The Russian Navy destroyer left the Far-Eastern port city of Vladivostok on March 19 and arrived in the designated area of the eastern Mediterranean on Wednesday, according to sources cited by Interfax and RIA Novosti.
Meanwhile, the Russian Defense Ministry said that large landing craft carriers “Novocherkassk” and “Minsk” of Russia’s Black and Baltic Sea Fleets have been dispatched to the area, and will join the permanent Mediterranean naval force on September 5-6 in accordance with the earlier planned schedule.
A General Staff source told Itar-Tass that reconnaissance ship “Priazovye” also headed to the area to aid in monitoring the situation in the region.
A senior Russian Navy Main Staff source also told Interfax that guided missile cruiser “Moskva” will be the next vessel arriving in the Mediterranean to replace “Admiral Panteleyev” as flagship.
“Moskva” will arrive “in 10 days’ time,” the source claimed, adding that Russian Baltic Fleet destroyer “Nastoichivy” and escort ship of the Black Sea Fleet “Smetlivy” will also be joining the Russian naval unit “in the short run.” None of these claims have been officially confirmed.
The Defense Ministry has repeatedly stressed that the maneuvers are part of the “stage-by-stage rotation of warships and support ships of the standing naval force in the Mediterranean” and that the recent deployments are aimed at monitoring the situation in the region.

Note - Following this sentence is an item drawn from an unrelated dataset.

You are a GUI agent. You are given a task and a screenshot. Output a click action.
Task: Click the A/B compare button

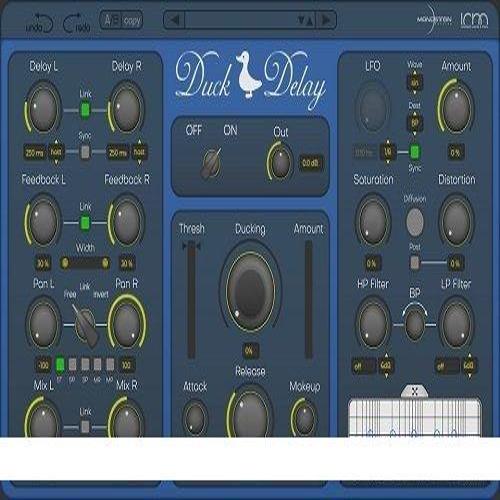pyautogui.click(x=111, y=21)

“This is a normal practice of any fleet in the event of rising tension in any given ocean or sea area,” Itar-Tass’s source said, adding that the Russian Navy will only be increasing its “complex monitoring” of the situation around Syria.
According to a ministry spokesman’s Tuesday statement, the key task of the Russian standing naval force in the Mediterranean is “comprehensive monitoring over the air, underwater, and surface situation in the zone of its deployment.”